Recent research has the oldest common ancestor of mites (arachnids) and insects as emerging on earth around 570 million years ago. The earliest insect and arachnid species that existed on earth are long gone, but numerous common and similar looking insect and arachnid species continue to inhabit the planet to this day. Fossil evidence suggests that arachnids emerged before insects, as the modern huntsman spider is believed to have emerged around 570 million years ago, and researchers believe that the first true insects emerged around 479 million years ago. Fossil evidence indicates that arachnids and insects evolved from sea-dwelling creatures, which should not be surprising considering the clear resemblance between crustaceans, like crabs and lobsters, and large arachnids, like huntsman spiders and scorpions. While cockroaches are often cited as being the oldest living group of insects, there is actually at least one modern insect species that emerged at least 200 million years earlier than roaches, and given this insect’s appearance, nobody would doubt its aquatic origin. This species, Lepisma saccharina, is a common house pest all over the world today, and most people know this species as the “silverfish.”
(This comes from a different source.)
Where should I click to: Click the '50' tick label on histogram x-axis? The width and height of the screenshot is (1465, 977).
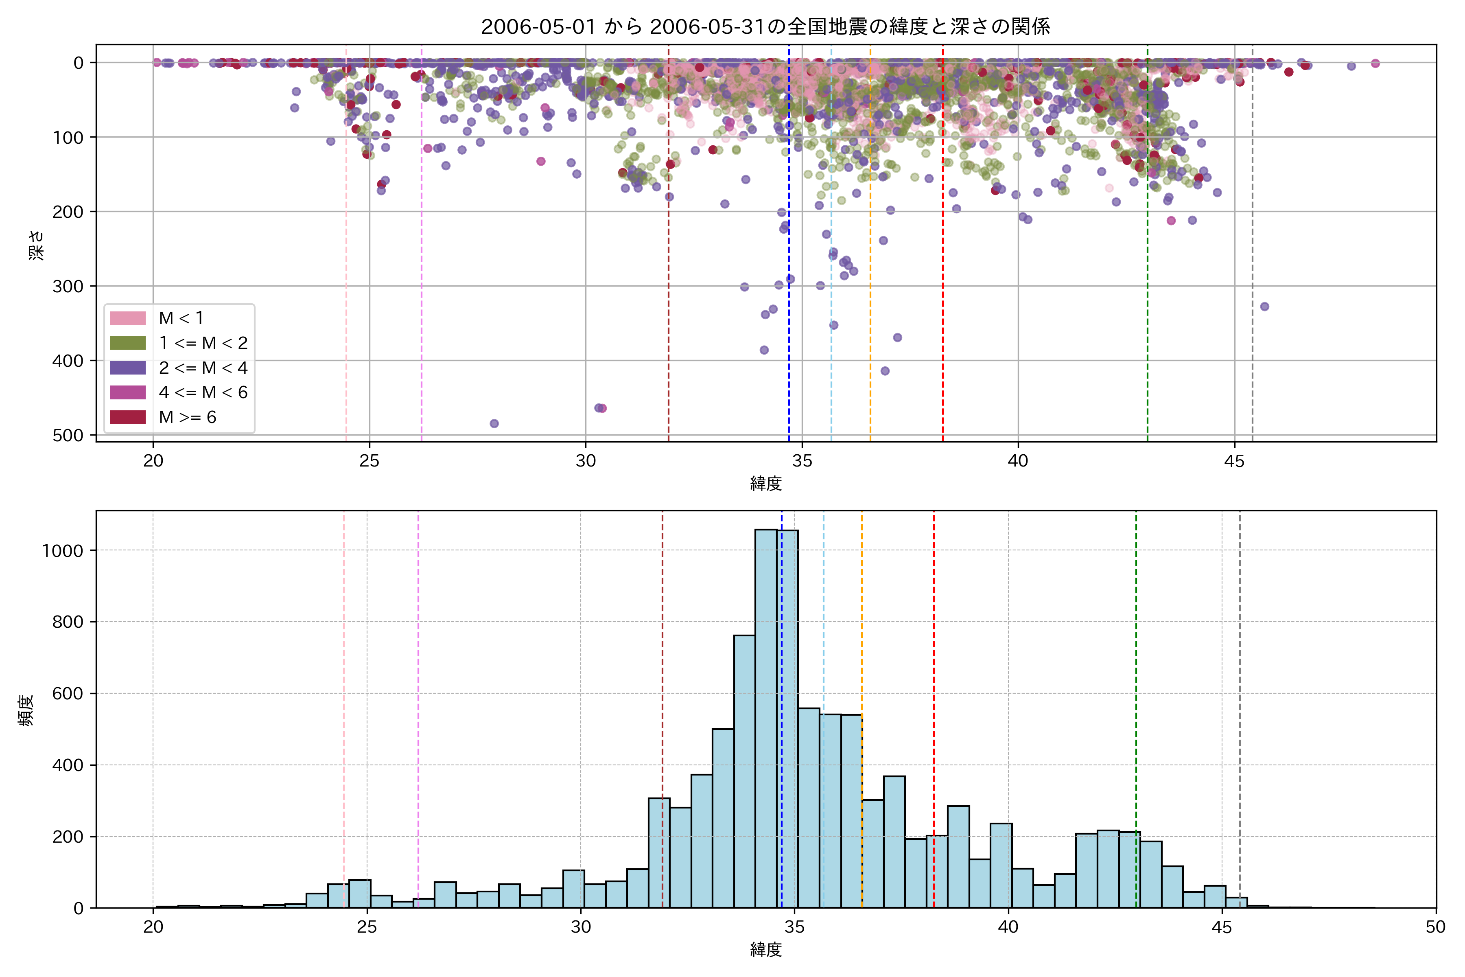point(1435,927)

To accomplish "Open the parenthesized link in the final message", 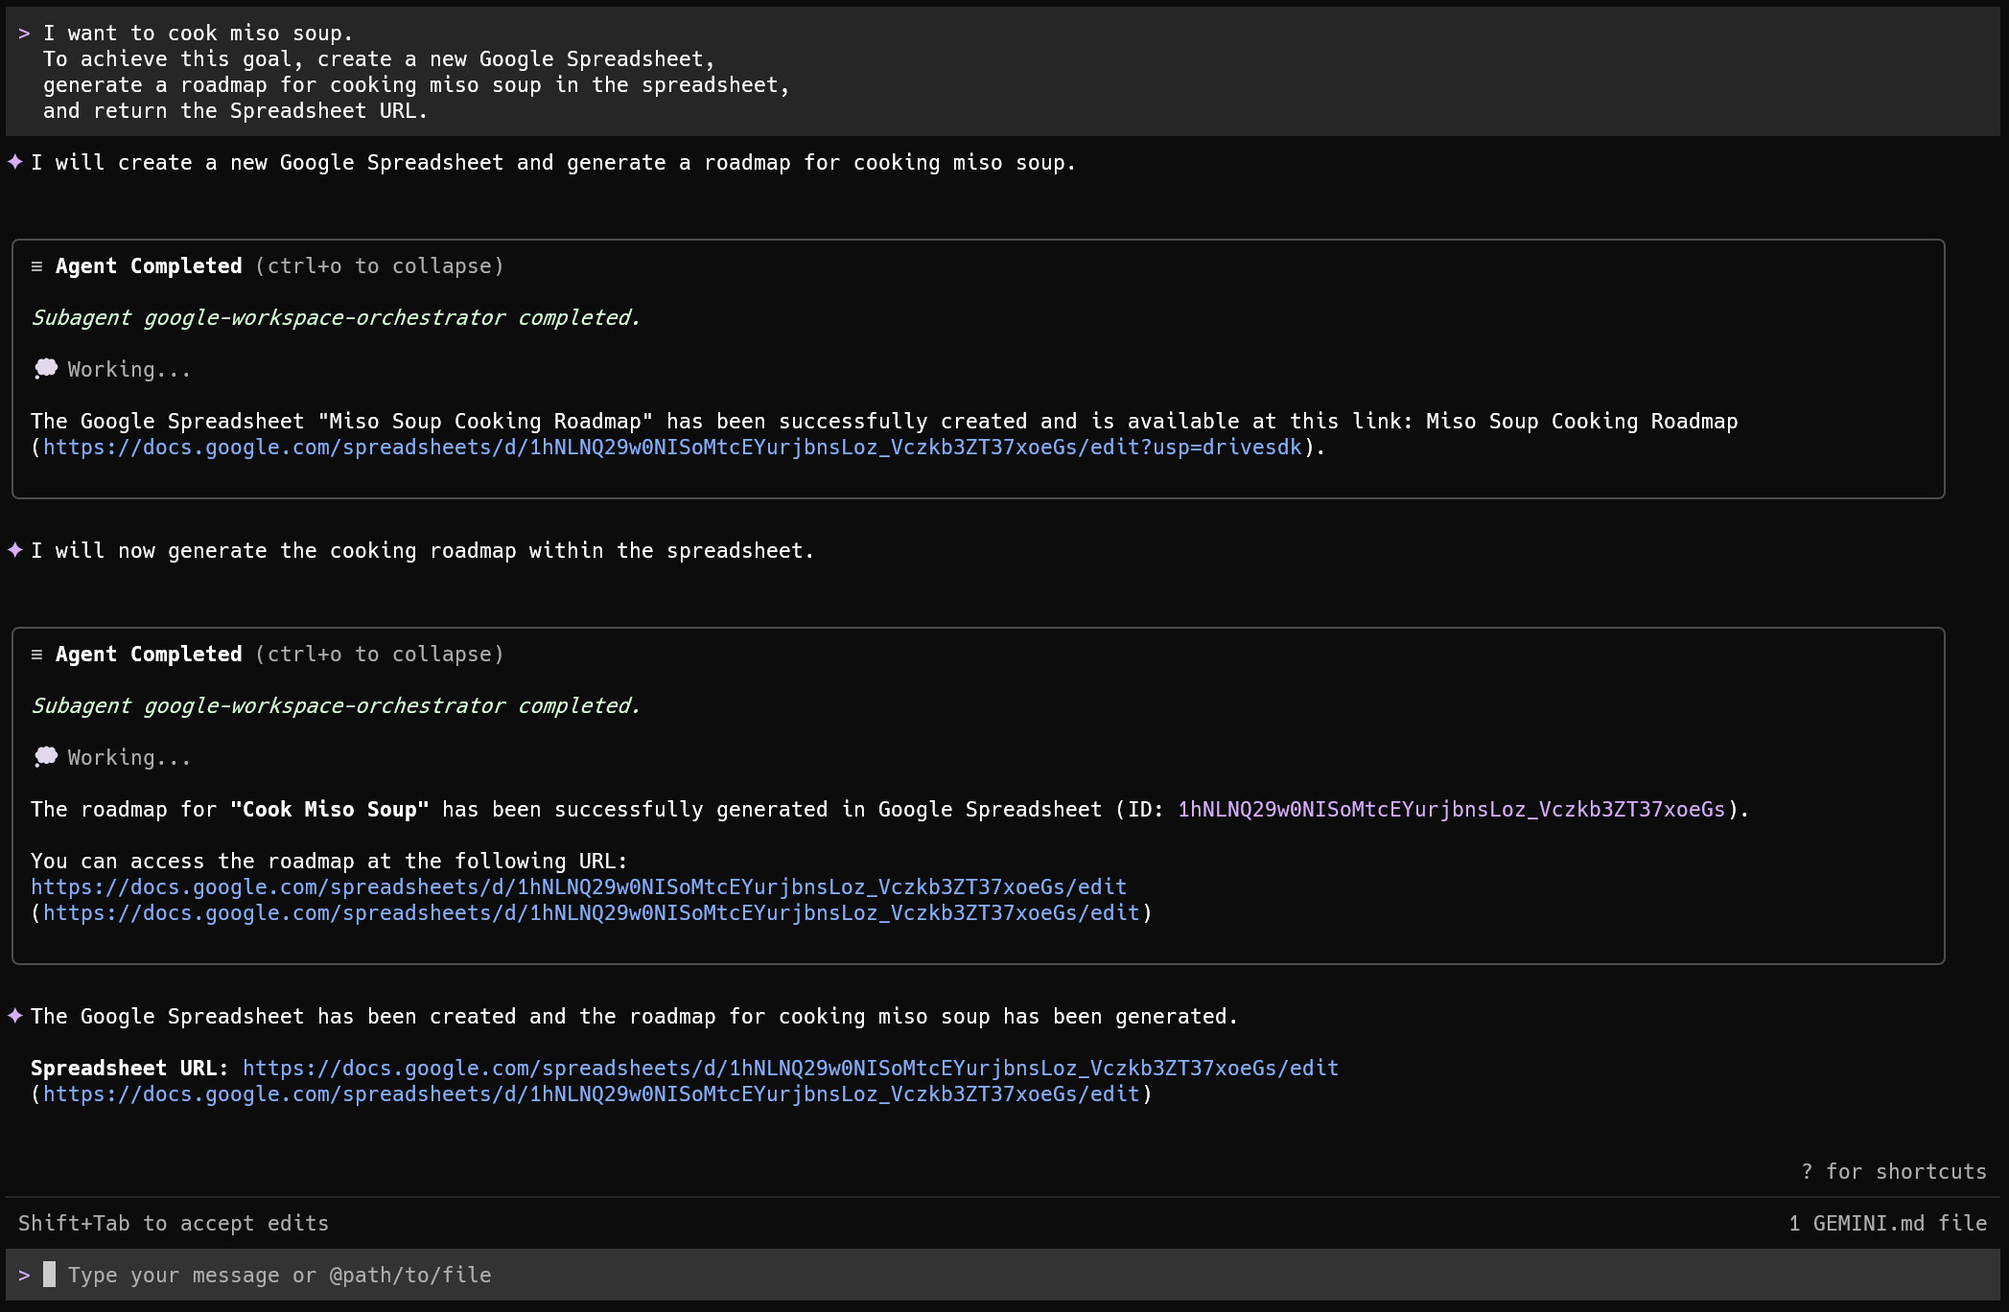I will [591, 1094].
The ancestry of silverfish dates back 420 million years, and the modern silverfish we recognize today as unwanted house pests emerged around 270 million years ago. Cockroach ancestors date back 430 million years, and the first cockroach fossil ever found dates back 170 million years, but this fossilized species is now an extinct ancestor of the roaches that exist today. The silverfish, as its common name suggests, closely resembles a fish, as they possess a fairly flat and grey-colored scaly outer shield that obscures their six legs. Not only does this species look like a fish, but it even moves like one at extremely fast speeds, making them difficult to catch. Moist and dark indoor environments are ideal for silverfish, and they have no problem accessing homes through tiny cracks in a foundation, window screen or utility openings. Once indoors, female silverfish proceed to lay around 200 eggs per day while inhabiting areas like basements, cellars, bathrooms, kitchens or even behind furniture. As you can imagine, their rapid reproduction rate and fast speed allows these insects to establish indoor infestations rapidly. Pest control professionals are often called upon to remove silverfish from homes, and professional help is certainly necessary in these cases due to the insect’s nuisance presence, as well as their insatiable appetite for paper, books, soaps, garments, mold, dandruff, hair, glue, skin, beef pork, cereal, flour and cardboard boxes. Silverfish measure around three fourths of an inch in length and they commonly infest all types of indoor environments no matter the relative cleanliness of the conditions.
Have you ever spotted a silverfish in your home?